**EXERCISE DETAILS**
Return, from the listing that follows, each line containing the word "screenshot".

**EXTRACTED INFORMATION**
========================================
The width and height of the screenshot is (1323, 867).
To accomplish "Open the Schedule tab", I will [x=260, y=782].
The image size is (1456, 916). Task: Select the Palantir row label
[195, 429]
========================================
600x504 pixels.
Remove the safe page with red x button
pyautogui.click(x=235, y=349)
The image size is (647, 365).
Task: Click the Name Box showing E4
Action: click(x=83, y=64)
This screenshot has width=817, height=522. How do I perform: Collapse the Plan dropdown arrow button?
========================================
**REPLY**
The width and height of the screenshot is (1323, 867).
This screenshot has width=817, height=522. How do I perform: Collapse the Plan dropdown arrow button?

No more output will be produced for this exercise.